- _TEXTO SELECIONADO_:
Reportagem de Alana Rizzo e Bela Megale, publicada em edição impressa de VEJA
GANGUE DAS LOIRAS — ISCAS DE POLÍTICO
Quem eram as mulheres que seduziam prefeitos do Norte e do Centro-Oeste para que caíssem no conto dos fundos de investimento, que rendeu à quadrilha 50 milhões de reais
Qualquer um que tenha visitado o Congresso Nacional certamente reparou nelas. Destoando do figurino dominante, as “pastinhas” circulam pelos corredores com saias mínimas, maxissaltos e decotes mesmerizantes.
Sua função é chamar a atenção dos congressistas para convencê-los a incluir sua assinatura em listas de apoio a projetos de lei. Têm sempre uma prancheta na mão e, para guardar as assinaturas colhidas, carregam o acessório que deu origem ao apelido. Quanto maiores os predicados da pastinha, menor é a atenção que os políticos costumam dar ao teor dos textos.
Há pouco mais de dez dias, a Polícia Federal desbaratou uma quadrilha que usou a mesma tática e mão de obra para arrancar, em um ano e meio, 50 milhões de reais de prefeitos distraídos.
A pastinha Luciane Hoepers é apontada como a arma mais letal do grupo. Catarinense de 33 anos, loira de muitas tatuagens e olhos verdes, ela chegou a atuar em programas de televisão, como um reality show em que declarou sua filosofi a de vida: “Nascer pobre é destino, mas morrer pobre é burrice”.

- _DADOS_:
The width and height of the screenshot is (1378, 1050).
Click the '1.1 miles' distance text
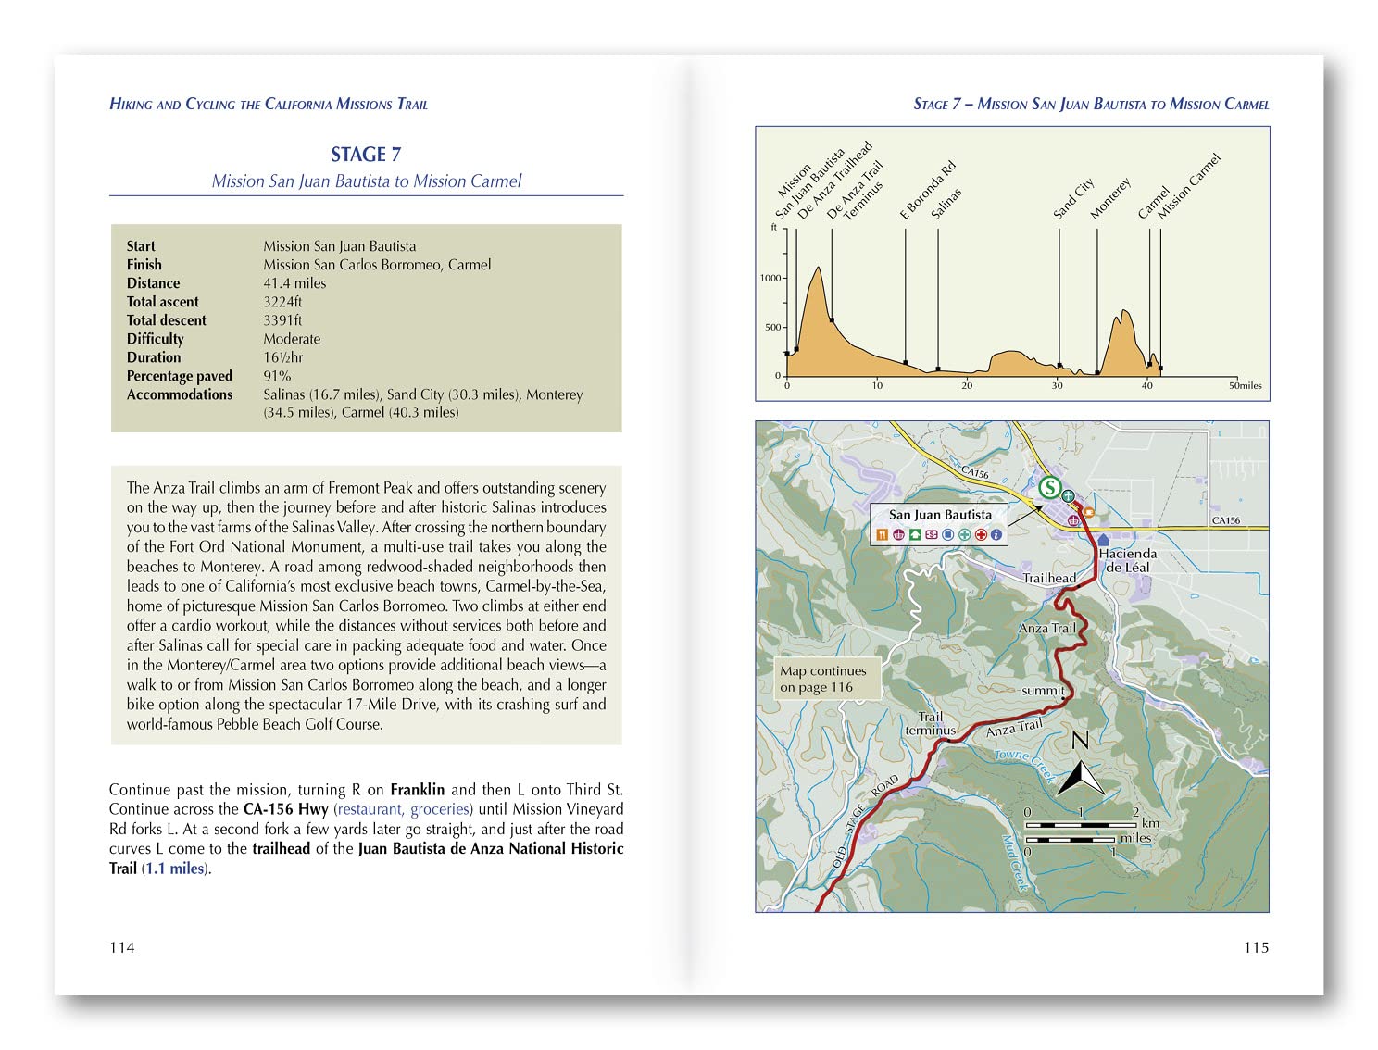click(175, 869)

- _LISTA DE TAREFAS_:
**1)** Retorne, sem nenhuma alteração, o trecho da reportagem sobre a gangue das loiras que se inicia pelas palavras contendo "Reportagem de Alana" e se encerra em "e decotes mesmerizantes.".
**2)** Prossiga com a reportagem sobre a gangue das loiras, começando logo após a última frase apresentada.

- _EM RESPOSTA_:
**1)**
Reportagem de Alana Rizzo e Bela Megale, publicada em edição impressa de VEJA
GANGUE DAS LOIRAS — ISCAS DE POLÍTICO
Quem eram as mulheres que seduziam prefeitos do Norte e do Centro-Oeste para que caíssem no conto dos fundos de investimento, que rendeu à quadrilha 50 milhões de reais
Qualquer um que tenha visitado o Congresso Nacional certamente reparou nelas. Destoando do figurino dominante, as “pastinhas” circulam pelos corredores com saias mínimas, maxissaltos e decotes mesmerizantes.

**2)**
O destino de Luciane começou a mudar quando conheceu o doleiro Fayed Traboulsi, de quem se tornou amante em 2012. Com uma carteira de clientes que inclui diversos políticos de Brasília, ele é apontado pela PF como o articulador do esquema. Cabia ao doleiro, além de comandar o desfalque, arregimentar as mulheres.
A maioria chegava a ele por meio de amigos. Cynthia Cabral Soares da Cruz, por exemplo, exceção morena num grupo de loiras, é filha de um conhecido agiota do Distrito Federal.
Outra ex-pastinha que, segundo as investigações, atuava na quadrilha é Fernanda Cardoso. Ela teria entrado para o bando depois de ser apresentada a Fayed por uma assessora do senador Magno Malta (PR-ES), Marta Lança, também detida na ação da PF. Todas foram acusadas, entre outras coisas, de crime contra o mercado de capitais, formação de quadrilha e corrupção ativa.
As transcrições das conversas gravadas pela polícia mostram que a relação entre as beldades de Fayed não era propriamente harmoniosa. Em um dos diálogos, Fernanda sugere ao chefe que Cynthia se veste mal: “Tem que botar ela para comprar roupa”. Um pouco antes, o doleiro já havia dado mostras de que tinha perdido a paciência: “Não quero mais fofocas por aí. Vamos parar com isso. Pronto e acabou, tá?”.
Completava a equipe a estudante de direito Isabela Barros, de 24 anos, apresentada ao grupo quando fazia um curso sobre fundos de investimento, segundo sua mãe.
A tarefa das meninas de Fayed consistia em convencer prefeitos a investir o dinheiro de fundos municipais de previdência em fundos de investimento falsamente rentáveis indicados por elas — e controlados por cúmplices da quadrilha. Obtido o aporte, o grupo retirava a maior parte do dinheiro e deixava o negócio “quebrar”. Os fundos municipais amargavam o prejuízo.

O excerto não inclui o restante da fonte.